I hold no particular animus or deep feelings against Freddie, but he is a fraud in my view. It's obviously fine to have whatever blog policy you want, but to block people from talking about an issue and then proceed to talk about it 'alot' is insulting to his subscribers and just plain tyrannical.
The only saving grace he might have with it is cognitive dissonance - the post you dug up in DID speaks to this as well ( I didn't know about that one) - he all but lays out the case that trans is a culture bound syndrome and now because of his tribal and familial roots is realising he can't square what he knows to be true with the orthodoxy he's supposed to subscribe to. Reading his latest made me feel like I was watching someone wet themselves in public, so poor and fumbling was the argumentation in places.
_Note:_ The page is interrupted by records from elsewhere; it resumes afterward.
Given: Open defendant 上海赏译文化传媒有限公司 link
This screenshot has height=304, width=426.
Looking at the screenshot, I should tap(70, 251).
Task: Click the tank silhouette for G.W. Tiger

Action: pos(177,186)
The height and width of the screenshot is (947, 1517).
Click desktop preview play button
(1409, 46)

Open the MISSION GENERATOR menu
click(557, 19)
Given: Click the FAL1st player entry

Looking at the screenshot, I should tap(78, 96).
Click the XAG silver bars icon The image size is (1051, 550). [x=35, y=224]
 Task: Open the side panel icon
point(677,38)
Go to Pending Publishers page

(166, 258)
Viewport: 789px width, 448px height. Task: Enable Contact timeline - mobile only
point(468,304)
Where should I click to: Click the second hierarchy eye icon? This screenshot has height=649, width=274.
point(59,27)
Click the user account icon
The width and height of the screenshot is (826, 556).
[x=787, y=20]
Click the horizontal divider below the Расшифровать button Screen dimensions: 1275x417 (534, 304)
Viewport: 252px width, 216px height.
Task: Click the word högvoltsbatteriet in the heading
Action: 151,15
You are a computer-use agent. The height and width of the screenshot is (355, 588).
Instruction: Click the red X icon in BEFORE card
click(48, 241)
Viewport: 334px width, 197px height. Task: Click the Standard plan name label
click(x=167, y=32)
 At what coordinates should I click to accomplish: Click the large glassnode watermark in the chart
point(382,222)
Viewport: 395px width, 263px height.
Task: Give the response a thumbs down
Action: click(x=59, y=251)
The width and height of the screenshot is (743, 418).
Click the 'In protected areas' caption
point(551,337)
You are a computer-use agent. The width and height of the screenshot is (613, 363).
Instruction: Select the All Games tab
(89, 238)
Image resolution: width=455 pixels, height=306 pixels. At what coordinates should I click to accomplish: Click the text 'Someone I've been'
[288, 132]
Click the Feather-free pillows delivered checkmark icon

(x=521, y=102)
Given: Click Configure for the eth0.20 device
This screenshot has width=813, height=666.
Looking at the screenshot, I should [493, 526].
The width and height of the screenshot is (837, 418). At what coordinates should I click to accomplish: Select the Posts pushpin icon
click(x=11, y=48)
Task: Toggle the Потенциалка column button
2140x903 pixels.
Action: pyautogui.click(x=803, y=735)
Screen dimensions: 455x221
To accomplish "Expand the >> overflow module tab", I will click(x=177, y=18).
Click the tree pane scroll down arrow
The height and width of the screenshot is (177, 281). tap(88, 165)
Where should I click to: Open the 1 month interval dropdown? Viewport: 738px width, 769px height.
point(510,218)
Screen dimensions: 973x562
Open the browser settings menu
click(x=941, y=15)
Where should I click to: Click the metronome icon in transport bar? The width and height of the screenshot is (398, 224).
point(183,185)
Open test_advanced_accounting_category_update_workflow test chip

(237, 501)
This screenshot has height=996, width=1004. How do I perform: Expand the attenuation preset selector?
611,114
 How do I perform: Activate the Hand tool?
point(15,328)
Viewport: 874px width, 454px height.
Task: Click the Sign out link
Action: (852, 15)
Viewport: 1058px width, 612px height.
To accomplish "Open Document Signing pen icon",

I get annoyed with the fragmentation technique which actually hides what is going on. First posit the 'trans person' and then smear categories and argue on a rights basis. In between anything will do-sand in the face. It's just like heads of a hydra - I mean, can you count all the spurious stuff that is been brought up around this shit: endless queerying of biological sex, made up ideas of third genders or historic trans people, adolescent identity badges and flags, the extreme sensitivity to... third person pronouns, gender identity theory justification, rights issues and medical treatment model at the same time, social constructivism, gender performance, gender souls/essences, etc. If you collate what people have said to justify trans you will understand that is an 'empty' term. The arguments shift over time, and different individuals use conflicting and incoherent explanations to argue for it.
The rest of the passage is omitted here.